## EXERCISE DATA
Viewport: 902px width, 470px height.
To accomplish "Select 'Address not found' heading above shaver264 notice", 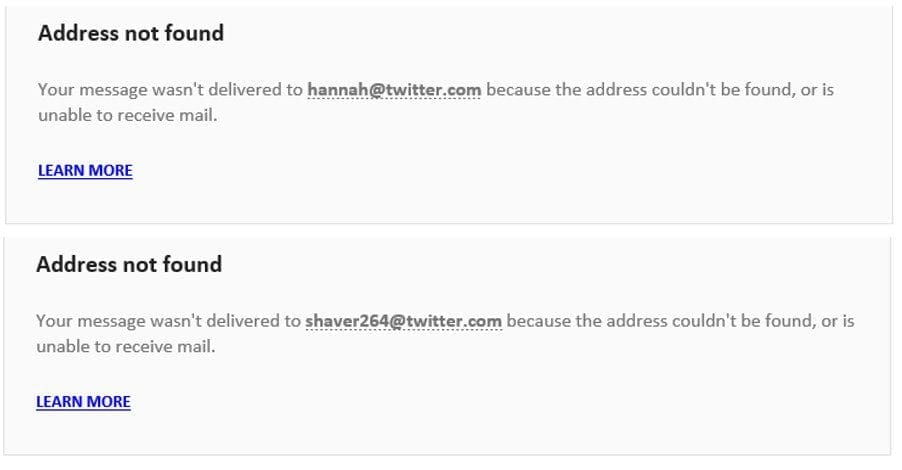I will [128, 265].
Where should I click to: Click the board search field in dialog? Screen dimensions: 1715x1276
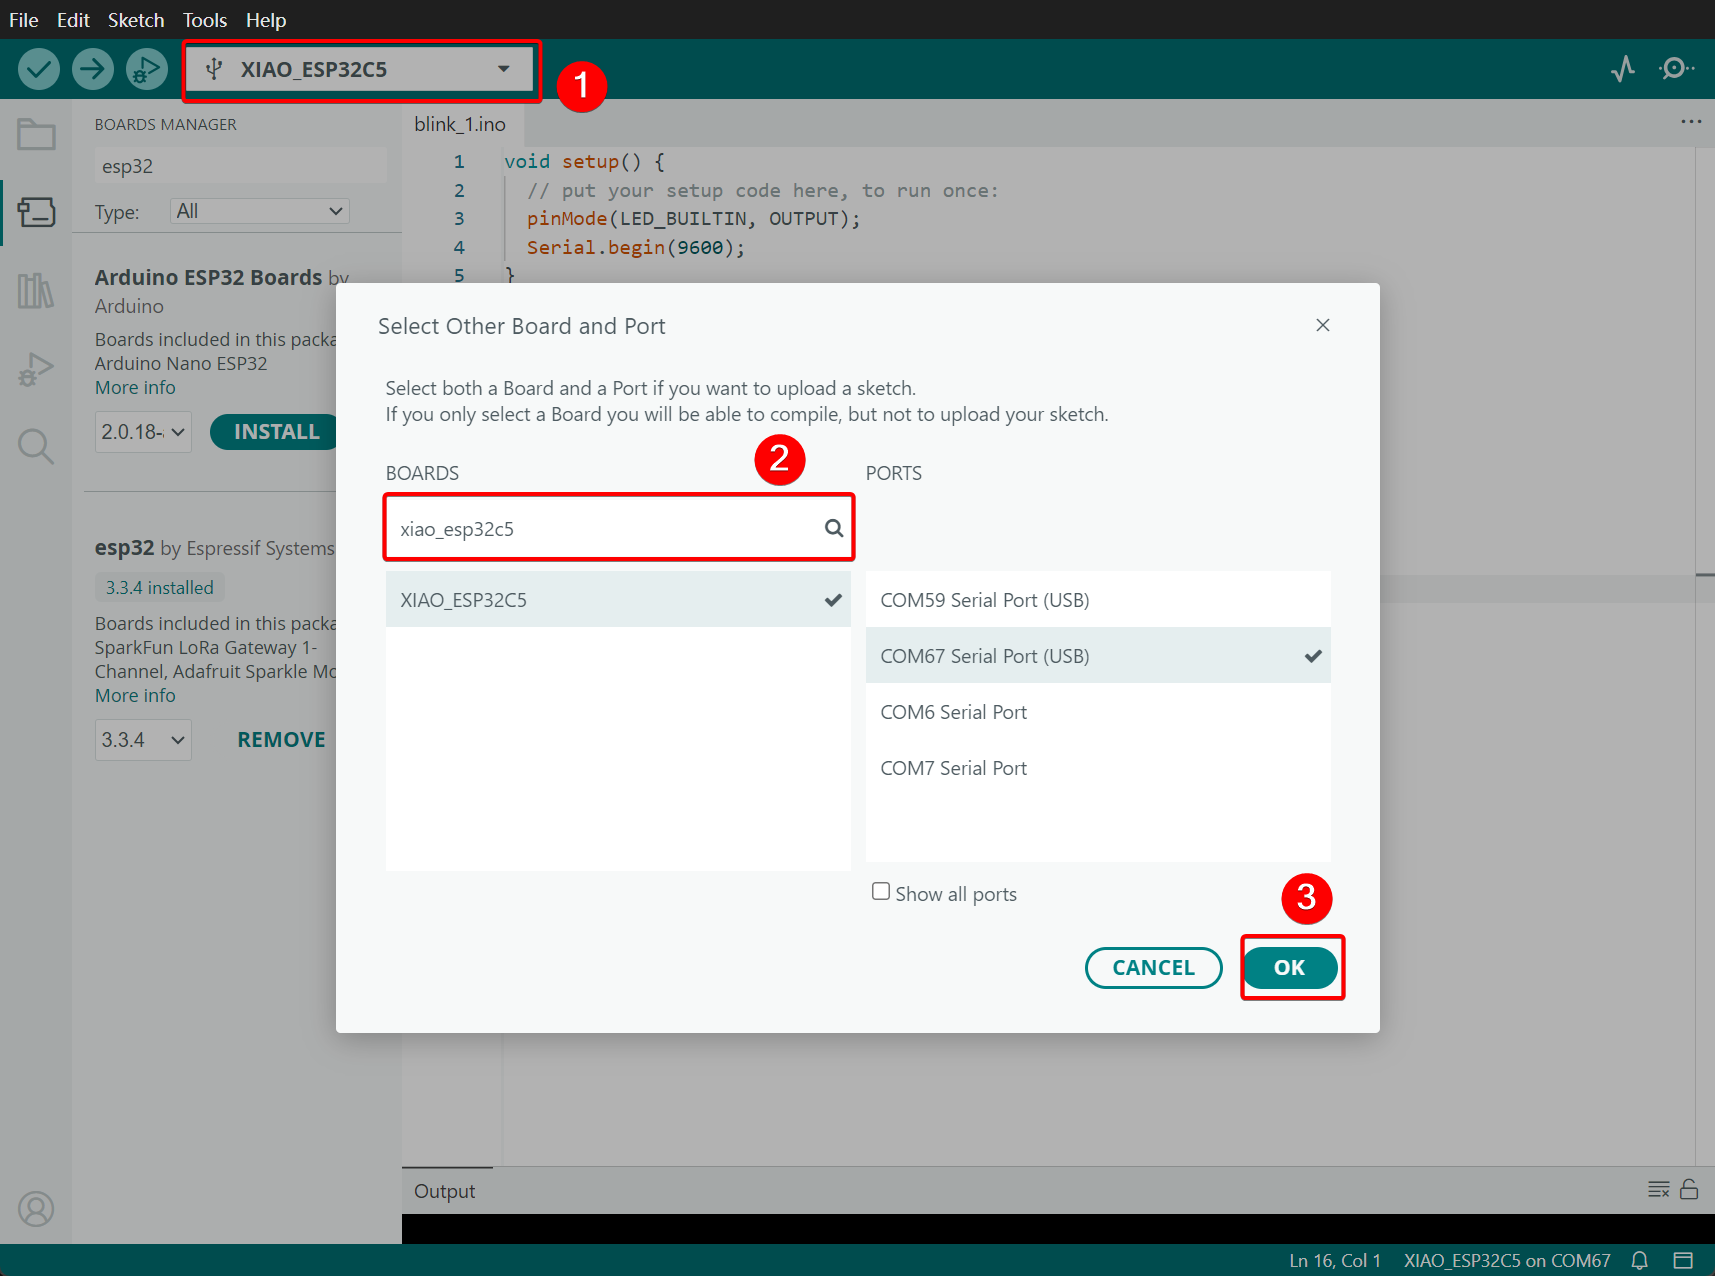click(x=605, y=529)
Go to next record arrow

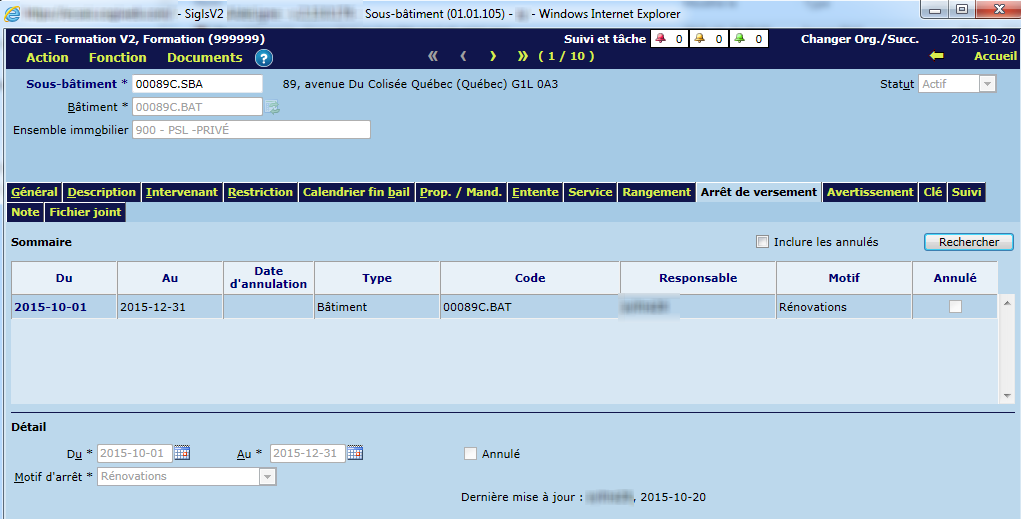pyautogui.click(x=491, y=57)
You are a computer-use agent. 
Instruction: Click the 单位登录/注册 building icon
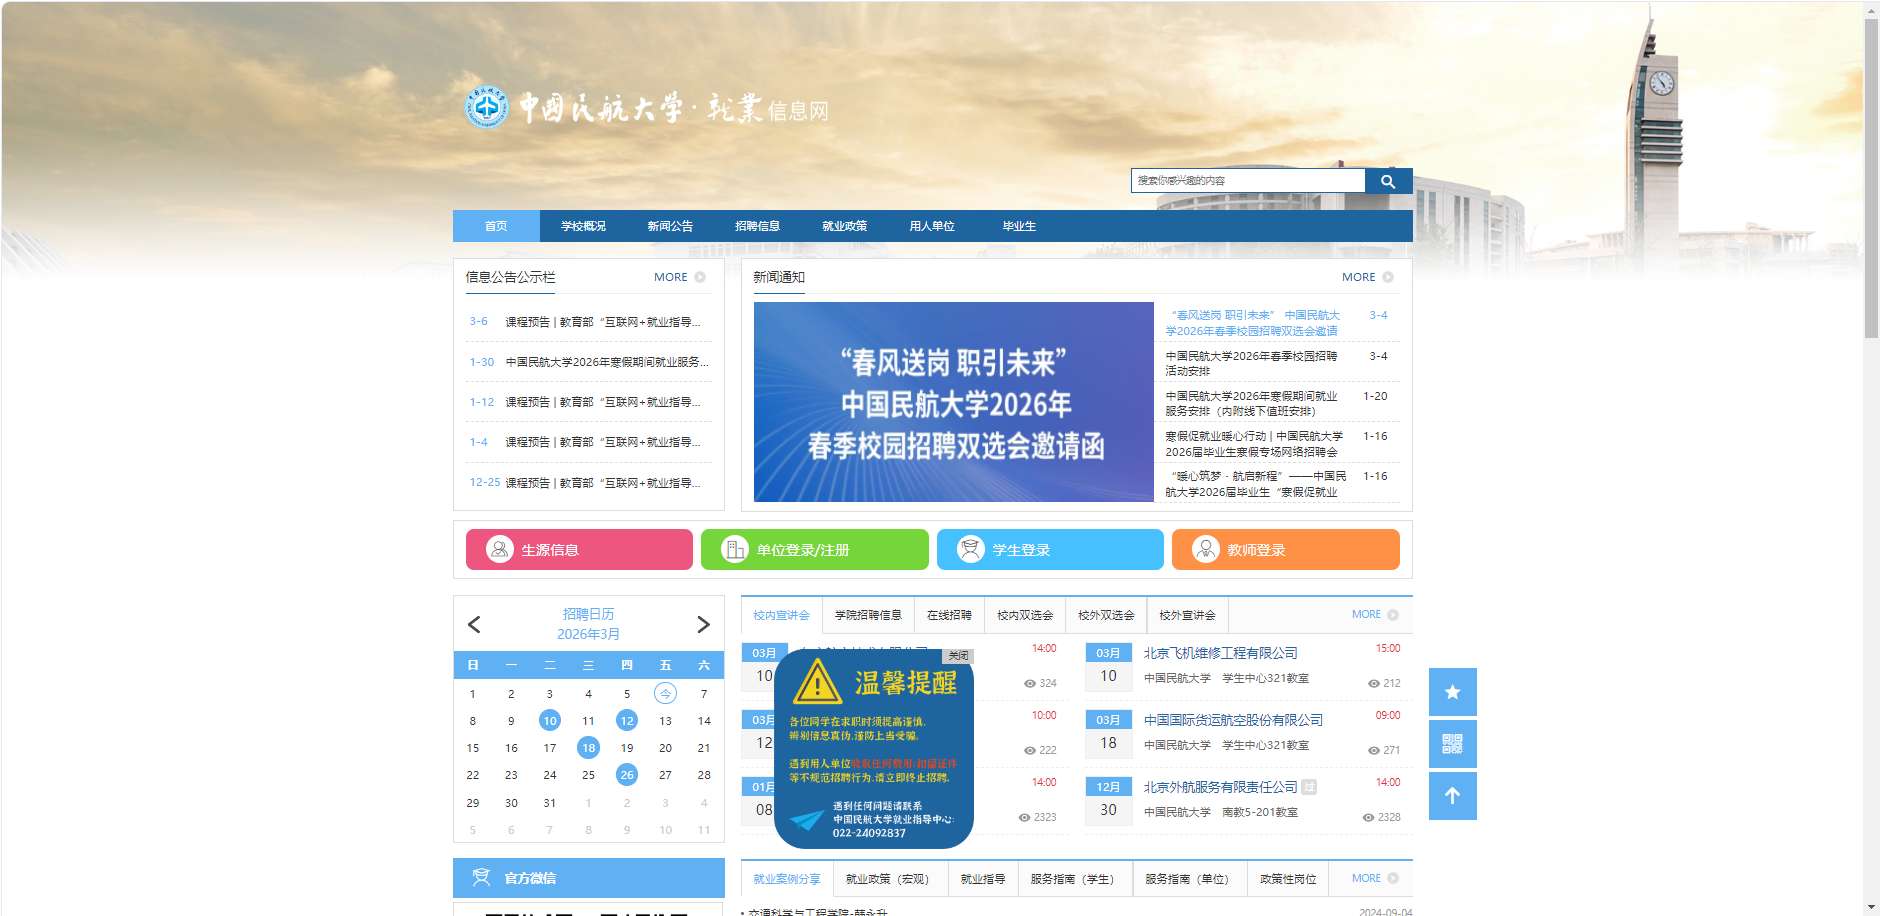[734, 549]
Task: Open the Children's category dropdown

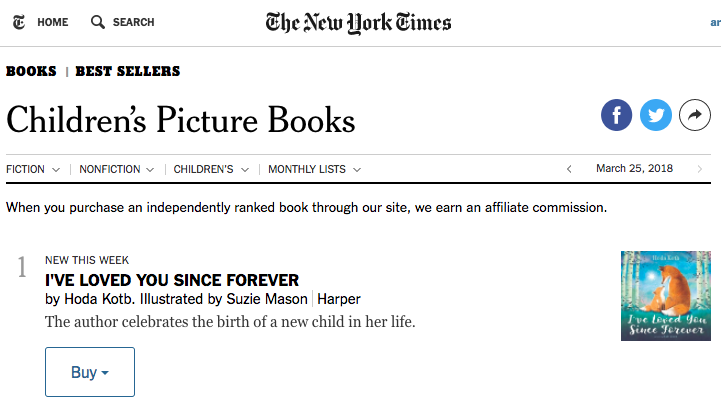Action: pos(211,170)
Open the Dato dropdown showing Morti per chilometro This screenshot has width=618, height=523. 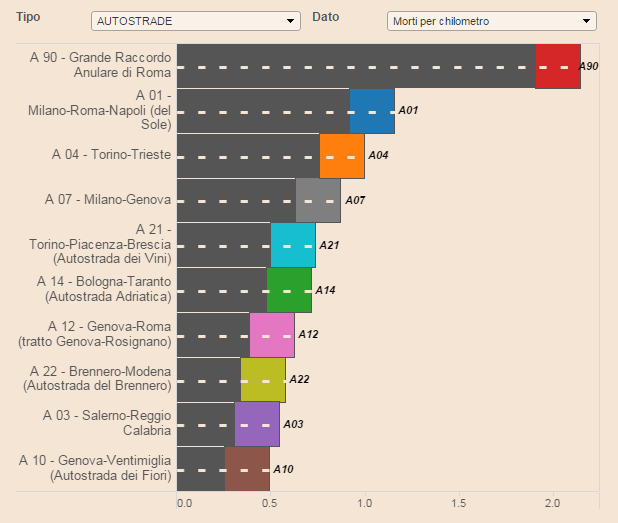click(x=491, y=21)
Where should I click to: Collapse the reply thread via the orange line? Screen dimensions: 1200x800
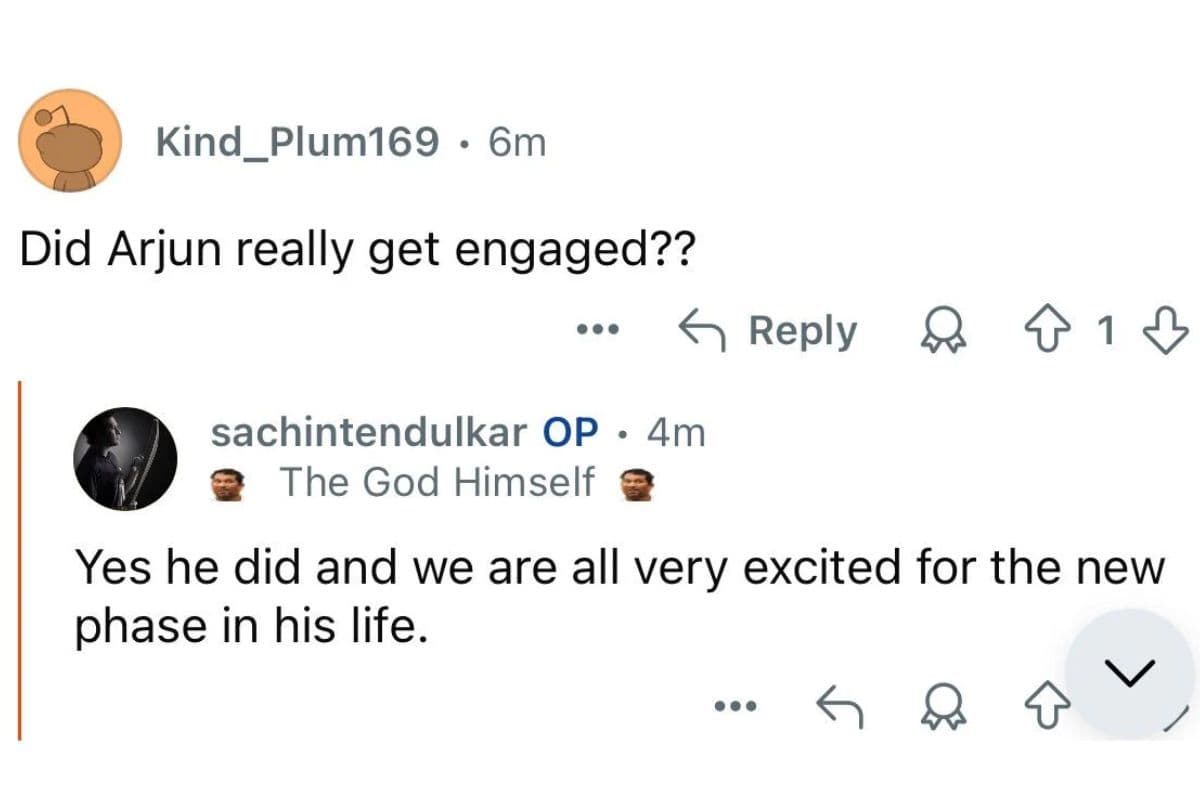(19, 560)
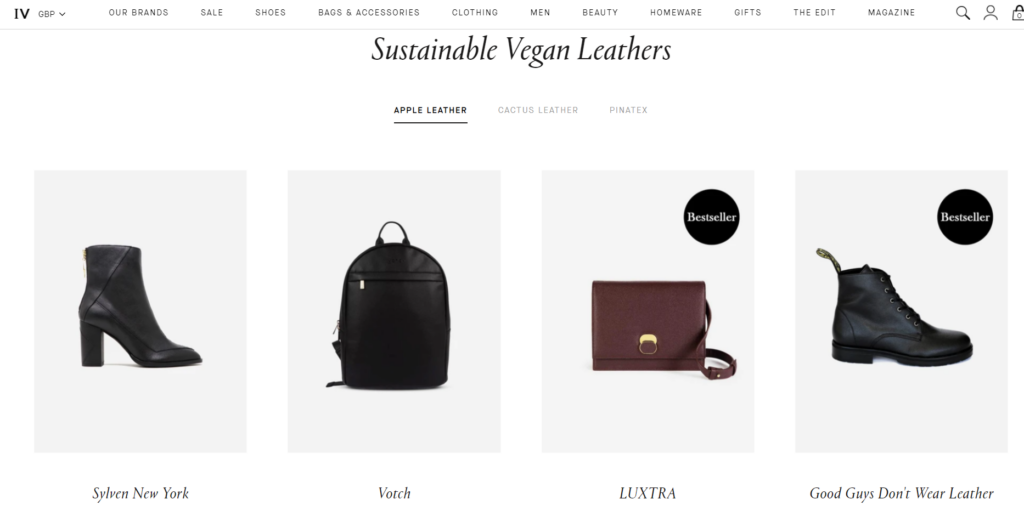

## WHAT YOU ARE ASKED TO DO
Beginning with the line that holds "Where should I click to: Collapse", extract every line to the end of the material, exactly as it stands, and drop the pictures.

## RESULT BELOW
Where should I click to: Collapse the reply thread via the orange line? Screen dimensions: 1200x800
(19, 560)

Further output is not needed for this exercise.